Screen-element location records
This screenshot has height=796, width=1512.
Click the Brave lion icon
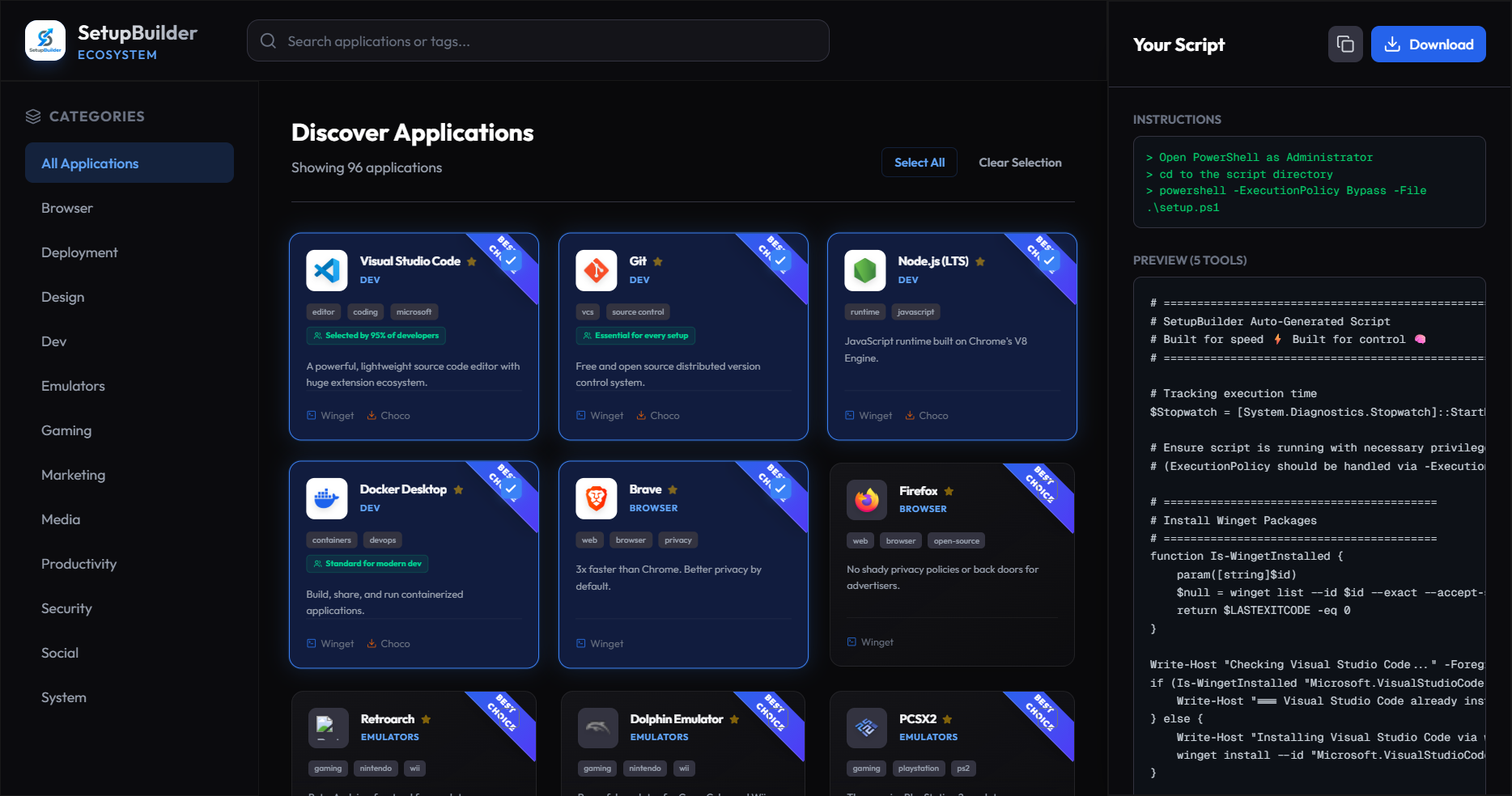[x=596, y=498]
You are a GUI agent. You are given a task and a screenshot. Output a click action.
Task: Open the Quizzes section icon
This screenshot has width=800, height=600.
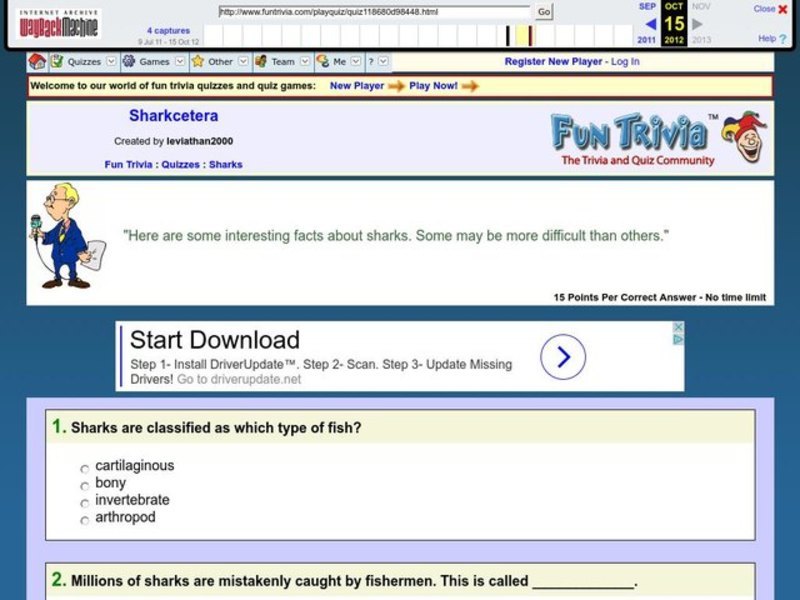click(58, 62)
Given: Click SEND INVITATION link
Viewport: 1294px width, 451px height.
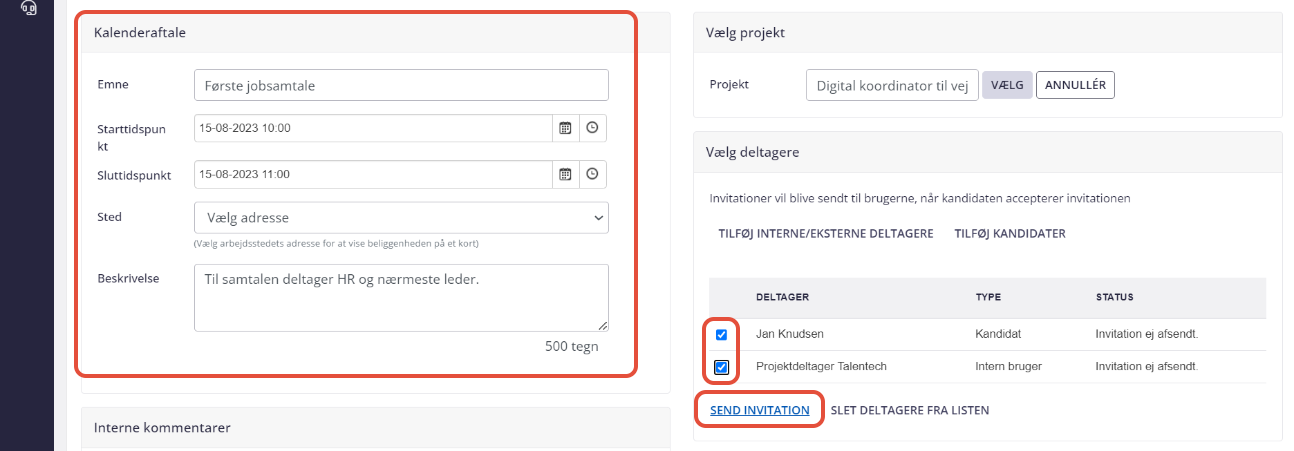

> Stated task: Write all these lines out again, requests included, adding 58 to every coordinate in the answers. Leave the pictures out.

> Exercise output:
This screenshot has height=796, width=1512.
Click the Brave lion icon
[x=654, y=556]
You are a GUI agent. You are given a task and a screenshot. Output a click action.
Task: Open the Quizzes section icon
This screenshot has width=800, height=600.
click(116, 120)
Given: Click SEND INVITATION link
Viewport: 1294px width, 451px height.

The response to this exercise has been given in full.